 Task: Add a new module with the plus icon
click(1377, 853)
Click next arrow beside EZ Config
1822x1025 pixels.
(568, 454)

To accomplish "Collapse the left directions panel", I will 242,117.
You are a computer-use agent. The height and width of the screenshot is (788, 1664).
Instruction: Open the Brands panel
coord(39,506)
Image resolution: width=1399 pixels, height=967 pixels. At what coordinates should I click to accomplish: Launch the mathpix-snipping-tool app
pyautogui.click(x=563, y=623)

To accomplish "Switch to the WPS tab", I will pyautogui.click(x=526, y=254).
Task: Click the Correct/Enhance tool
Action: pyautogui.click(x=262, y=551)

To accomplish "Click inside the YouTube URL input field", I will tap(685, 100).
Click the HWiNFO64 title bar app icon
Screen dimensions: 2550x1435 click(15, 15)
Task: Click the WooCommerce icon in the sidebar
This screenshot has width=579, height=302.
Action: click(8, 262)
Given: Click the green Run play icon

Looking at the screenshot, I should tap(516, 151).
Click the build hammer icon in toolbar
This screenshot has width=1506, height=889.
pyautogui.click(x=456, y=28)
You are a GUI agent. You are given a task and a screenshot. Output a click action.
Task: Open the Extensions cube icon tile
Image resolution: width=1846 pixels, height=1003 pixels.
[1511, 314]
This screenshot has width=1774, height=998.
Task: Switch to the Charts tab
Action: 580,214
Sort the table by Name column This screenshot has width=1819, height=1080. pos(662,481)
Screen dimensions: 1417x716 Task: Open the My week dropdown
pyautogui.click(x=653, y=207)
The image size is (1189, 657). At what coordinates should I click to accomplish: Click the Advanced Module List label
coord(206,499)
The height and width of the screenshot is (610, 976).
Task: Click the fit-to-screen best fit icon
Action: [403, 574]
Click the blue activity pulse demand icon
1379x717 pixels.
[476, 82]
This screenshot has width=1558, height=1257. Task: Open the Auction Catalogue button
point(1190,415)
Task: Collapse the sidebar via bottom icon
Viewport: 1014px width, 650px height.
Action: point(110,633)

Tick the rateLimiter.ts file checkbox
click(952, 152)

**WORK TO COMPLETE:**
A word-for-word copy of the data above is the goal, so set it all down again.

**ANSWER FOR THE TASK:**
 Task: Add a new module with the plus icon
click(1377, 853)
Click next arrow beside EZ Config
1822x1025 pixels.
(568, 454)

To accomplish "Collapse the left directions panel", I will 242,117.
You are a computer-use agent. The height and width of the screenshot is (788, 1664).
Instruction: Open the Brands panel
coord(39,506)
Image resolution: width=1399 pixels, height=967 pixels. At what coordinates should I click to accomplish: Launch the mathpix-snipping-tool app
pyautogui.click(x=563, y=623)

To accomplish "Switch to the WPS tab", I will pyautogui.click(x=526, y=254).
Task: Click the Correct/Enhance tool
Action: pyautogui.click(x=262, y=551)

To accomplish "Click inside the YouTube URL input field", I will tap(685, 100).
Click the HWiNFO64 title bar app icon
Screen dimensions: 2550x1435 click(15, 15)
Task: Click the WooCommerce icon in the sidebar
This screenshot has width=579, height=302.
Action: click(8, 262)
Given: Click the green Run play icon

Looking at the screenshot, I should tap(516, 151).
Click the build hammer icon in toolbar
This screenshot has width=1506, height=889.
pyautogui.click(x=456, y=28)
You are a GUI agent. You are given a task and a screenshot. Output a click action.
Task: Open the Extensions cube icon tile
Image resolution: width=1846 pixels, height=1003 pixels.
[1511, 314]
This screenshot has width=1774, height=998.
Task: Switch to the Charts tab
Action: 580,214
Sort the table by Name column This screenshot has width=1819, height=1080. pos(662,481)
Screen dimensions: 1417x716 Task: Open the My week dropdown
pyautogui.click(x=653, y=207)
The image size is (1189, 657). At what coordinates should I click to accomplish: Click the Advanced Module List label
coord(206,499)
The height and width of the screenshot is (610, 976).
Task: Click the fit-to-screen best fit icon
Action: [403, 574]
Click the blue activity pulse demand icon
1379x717 pixels.
[476, 82]
This screenshot has width=1558, height=1257. Task: Open the Auction Catalogue button
point(1190,415)
Task: Collapse the sidebar via bottom icon
Viewport: 1014px width, 650px height.
Action: point(110,633)

Tick the rateLimiter.ts file checkbox
click(952, 152)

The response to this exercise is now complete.